Steve has extensive experience in global, regional and national political economic affairs. He was Malaysia’s principal representative to the OECD’s Dynamic Asian Economies Dialogue (1989-92) and has been on the secretariats of two ASEAN eminent persons groups (1987 and 1992). He has also served the Malaysian National Committee for the Pacific Economic Cooperation Council (PECC) and is active in the Network of East Asian Think Tanks (NEAT), among others. Steve is ISIS Malaysia’s representative in the Asian Dialogue on Forced Migration (ADFM), a network of Australian, Indonesian, Thai and Malaysian think tanks that examines regional asylum seeker and refugee issues. The ADFM has made submissions to the Bali Process on People Smuggling, Trafficking in Persons and Related Crimes, the latest being a requested review of the 2015 Andaman Sea Crisis.

Steve is a columnist for the New Straits Times where he mainly writes on national unity and social cohesion. He received his undergraduate and postgraduate education in Melbourne, Australia and is married with two adult children.

Mr. Nick White
Partner, Trowers & Hamlins Kuala Lumpur

Nick White is a partner based in Trowers & Hamlins office in Kuala Lumpur. Nick joined Trowers & Hamlins in 1980 and became a partner in 1987. His career has included time spent in Trowers & Hamlins’ litigation department in London, and spells in three Gulf jurisdictions – Oman, Bahrain and Dubai. Following numerous years of working with Malaysian clients on their activities outside Malaysia, Nick moved to Kuala Lumpur in July 2012 to head up the newly-formed representative Regional Office in an expansion to the firm’s international network. In April 2015, the firm became the first Qualified Foreign Law Firm to be licensed to operate in Malaysia.

Nick’s practice has involved him in a wide range of client activities. In addition to his substantial involvement in litigation and arbitration, he has acquired knowledge of the various laws and legal systems of other jurisdictions, across areas including real estate and construction, mergers and acquisitions, business set ups and structures, agency arrangements, and free zone advice.

Nick has been an experienced disputes resolution lawyer. He has been involved in many high profile cases, both as counsel and arbitrator – including under ICC, LCIA, DIFC-LCIA, and DIAC sets of Rules.


Tan Sri Dr. Munir Majid
Chairman, CIMB ASEAN Research Institute
President, ASEAN Business Club

Tan Sri Dr. Munir is the Chairman of CIMB ASEAN Research Institute and the president of ASEAN Business Club. He is also the Chairman of Bank Muamalat Malaysia Bhd, and has been on its board since 2008. He obtained his B.Sc (Econ) from the London School of Economics and Political Science in 1971, and his PhD in International Relations in 1978. He taught at the Department of International Relations in LSE from1972-1975, and was an analyst for Daiwa Europe NV in London from 1975-1978.
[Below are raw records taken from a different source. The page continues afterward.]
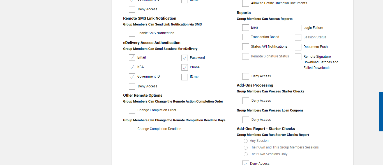Check the Error report checkbox
383x165 pixels.
coord(246,28)
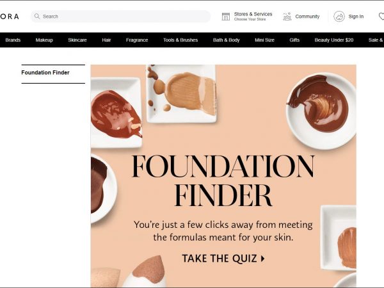Click the Sephora logo
This screenshot has height=288, width=384.
pos(10,17)
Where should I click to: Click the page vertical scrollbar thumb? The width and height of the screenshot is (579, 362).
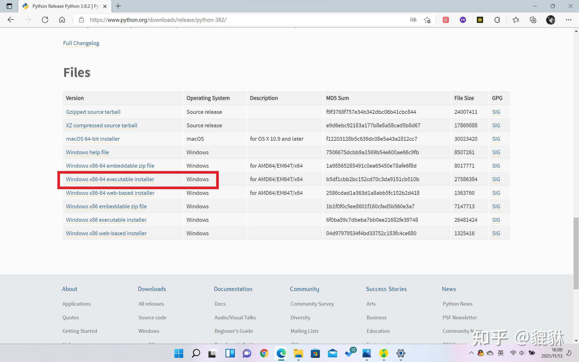576,254
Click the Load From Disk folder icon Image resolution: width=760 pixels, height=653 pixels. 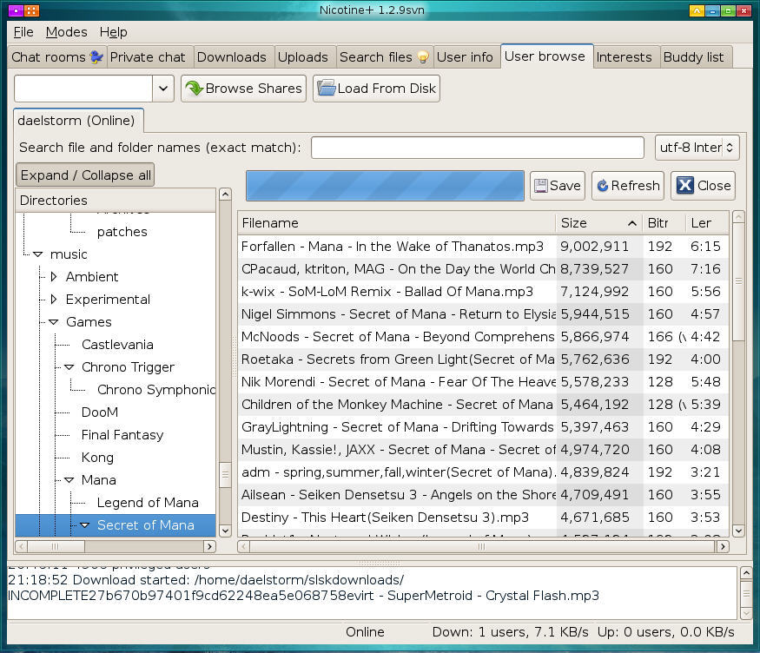coord(325,88)
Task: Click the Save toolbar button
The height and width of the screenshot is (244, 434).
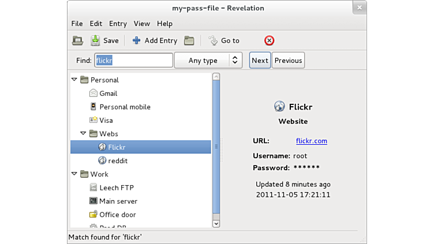Action: coord(104,40)
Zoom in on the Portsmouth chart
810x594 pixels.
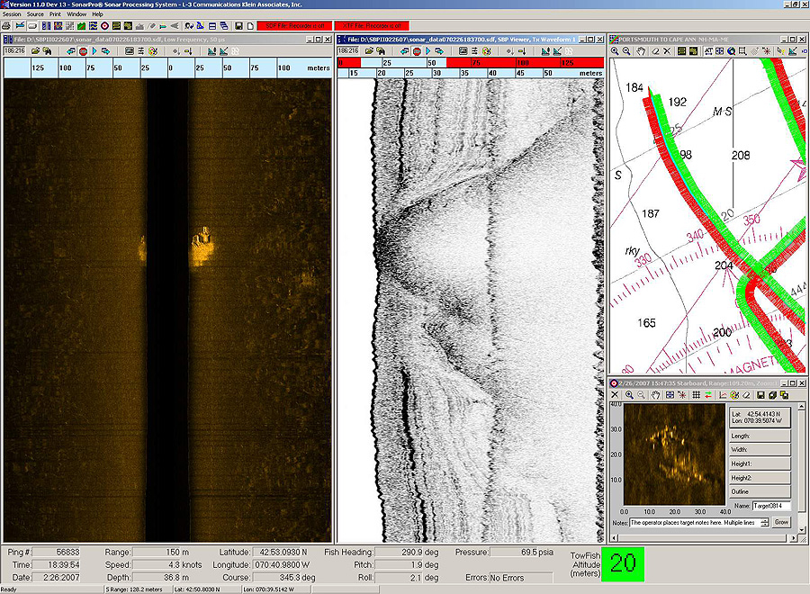pos(616,51)
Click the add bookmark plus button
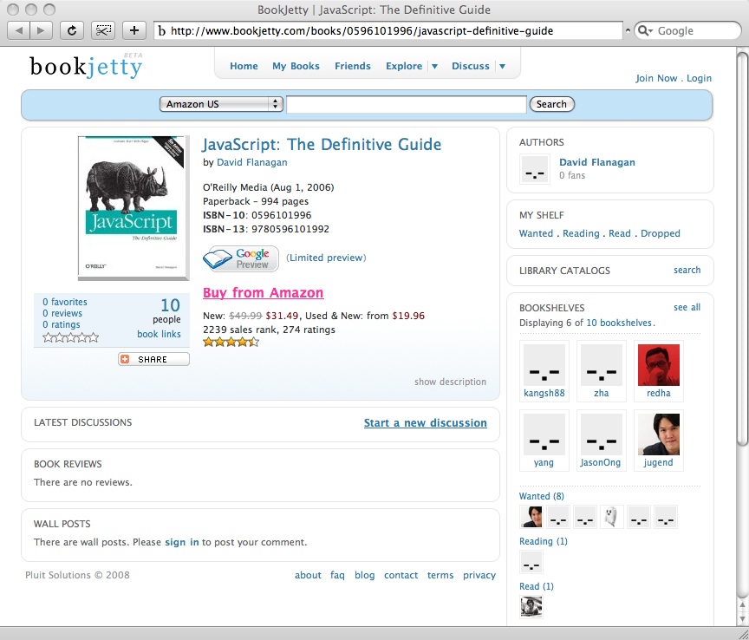The height and width of the screenshot is (640, 749). coord(134,30)
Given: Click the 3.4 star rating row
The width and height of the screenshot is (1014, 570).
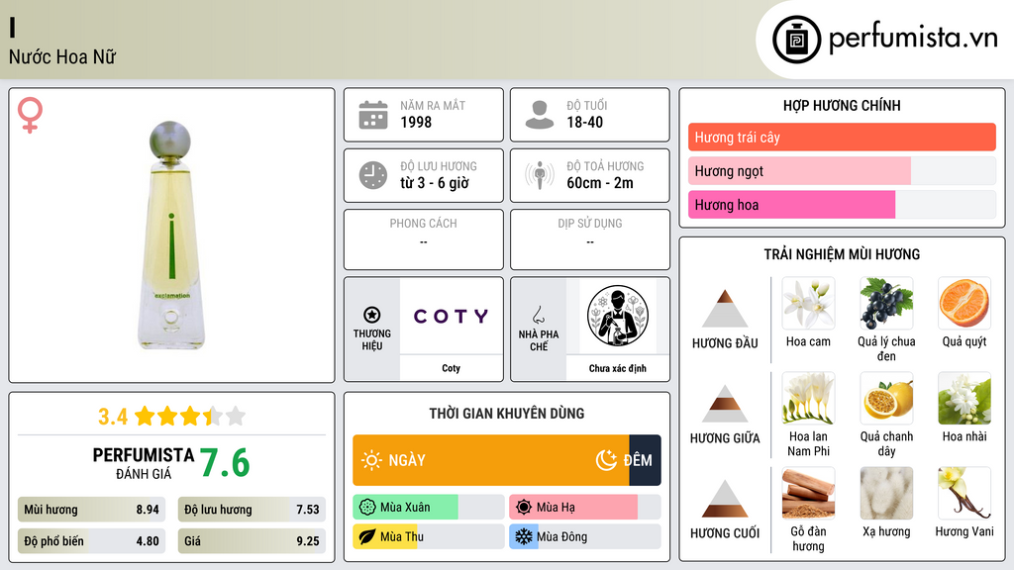Looking at the screenshot, I should point(172,417).
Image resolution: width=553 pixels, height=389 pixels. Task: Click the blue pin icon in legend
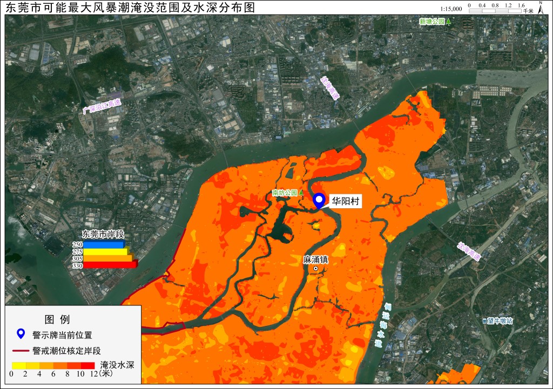[21, 333]
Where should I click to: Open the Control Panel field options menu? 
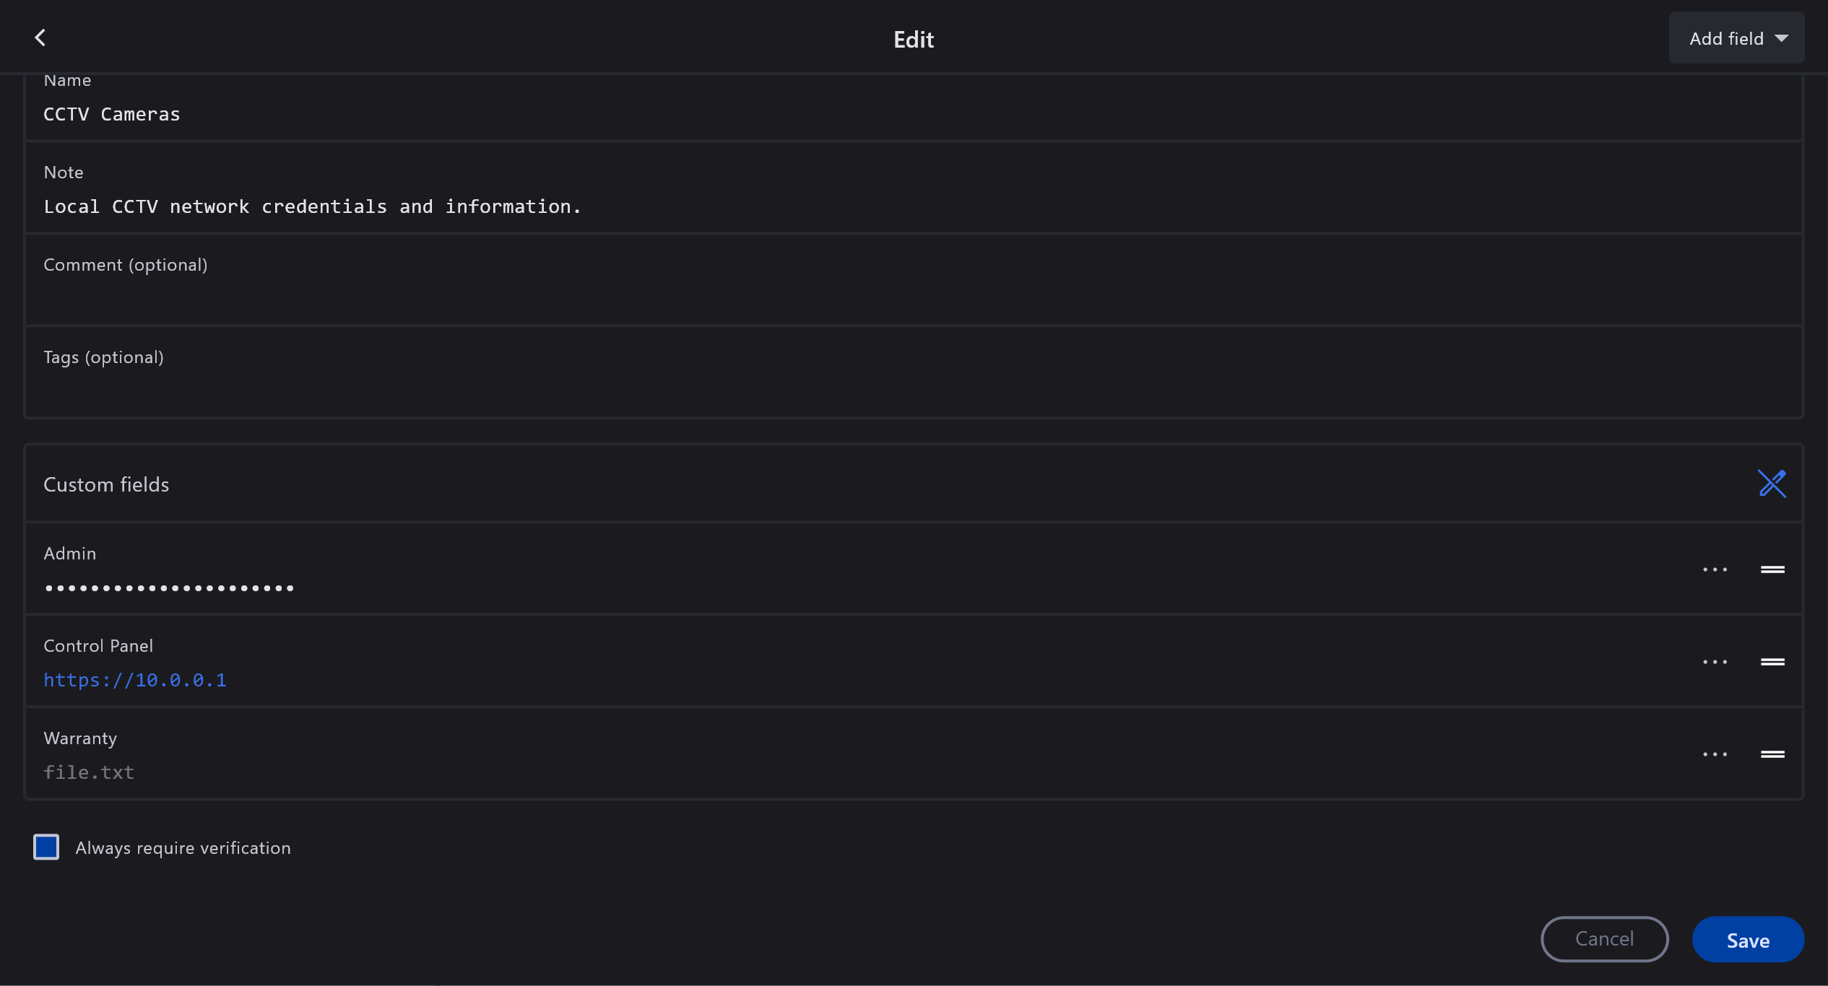pyautogui.click(x=1715, y=662)
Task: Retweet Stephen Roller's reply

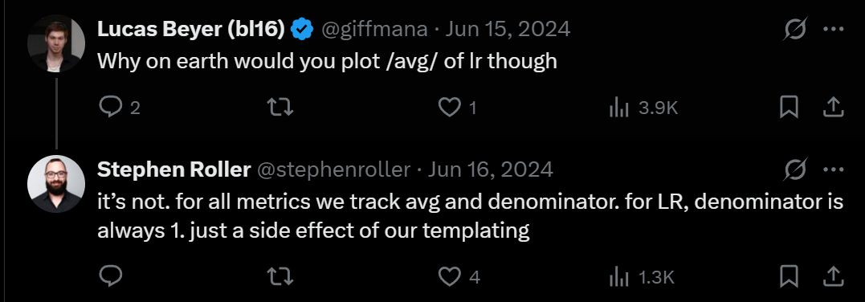Action: click(x=279, y=275)
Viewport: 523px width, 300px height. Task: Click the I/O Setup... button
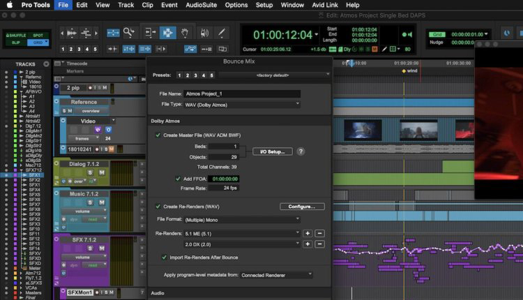tap(272, 151)
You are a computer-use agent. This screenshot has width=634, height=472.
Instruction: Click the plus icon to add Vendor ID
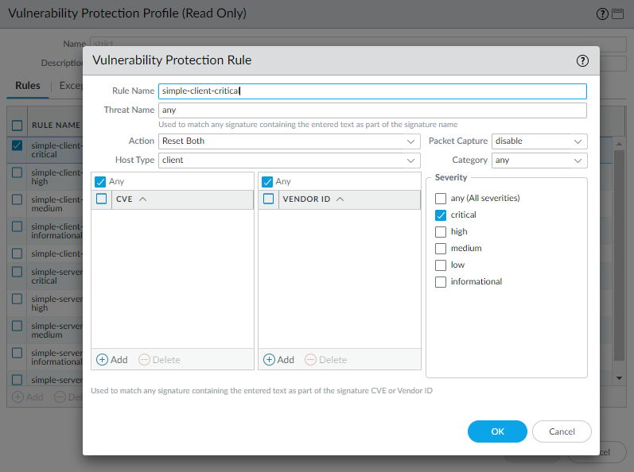click(269, 360)
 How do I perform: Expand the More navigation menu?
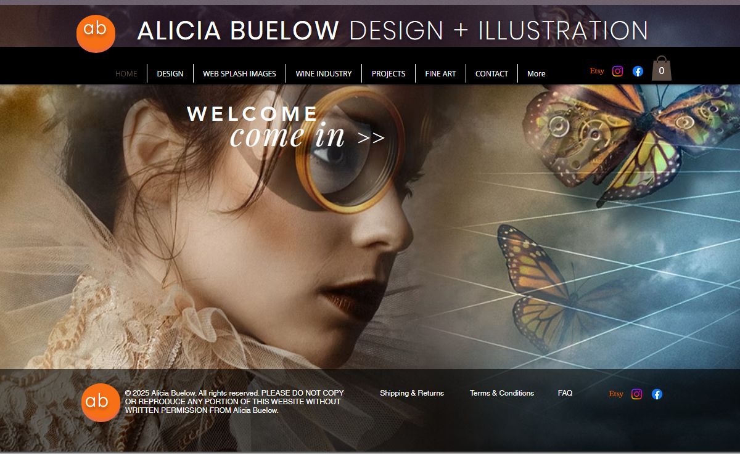tap(536, 73)
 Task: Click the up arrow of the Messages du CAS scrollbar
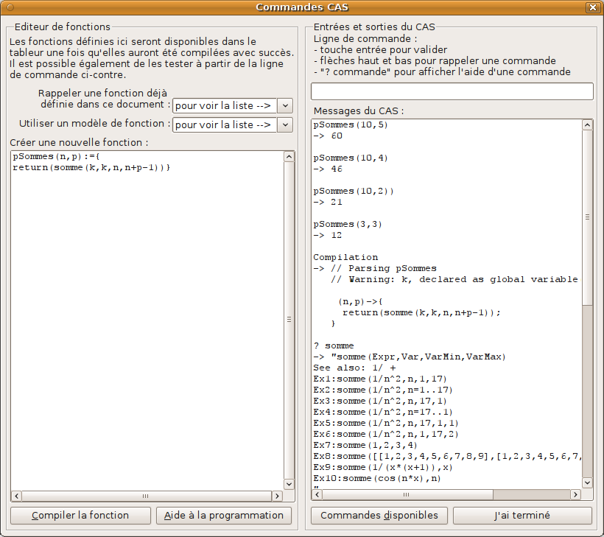[587, 127]
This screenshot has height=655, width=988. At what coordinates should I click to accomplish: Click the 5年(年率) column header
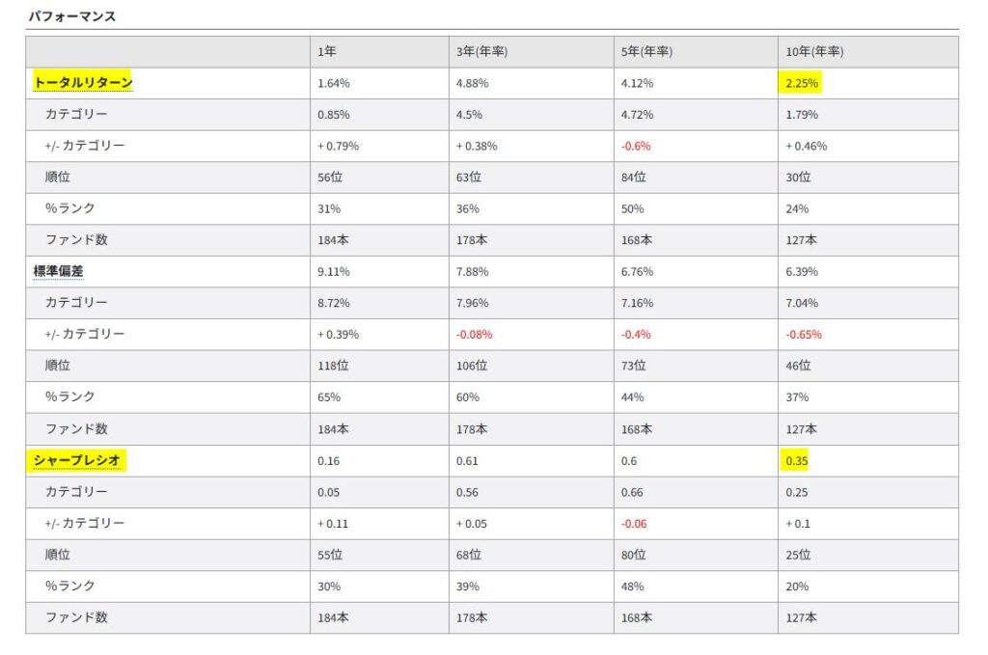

On his return to Malaysia at the end of 1978, Tan Sri Dr. Munir joined The New Straits Times Press (NSTP) as a lead writer and progressed to become its Group Editor. He left The NST in 1986 to become the CEO of a small merchant bank, Pertanian Baring Sanwa (PBS), which then became Commerce International Merchant Bankers, the genesis of today’s CIMB Group. He left CIMB in 1993 at the invitation of the Government of Malaysia to set up the Securities Commission and became its first Executive Chairman until 1999. He continued with his illustrious career, serving in various capacities, including as Chairman of both Celcom and Malaysia Airlines System at different times. He was the founder and President of the Kuala Lumpur Business Club (2003-2008), and was the chairman of its Advisory Council. Dr. Munir, an Honorary Fellow, is Visiting Senior Fellow at LSE IDEAS (Centre for international affairs, diplomacy and strategy).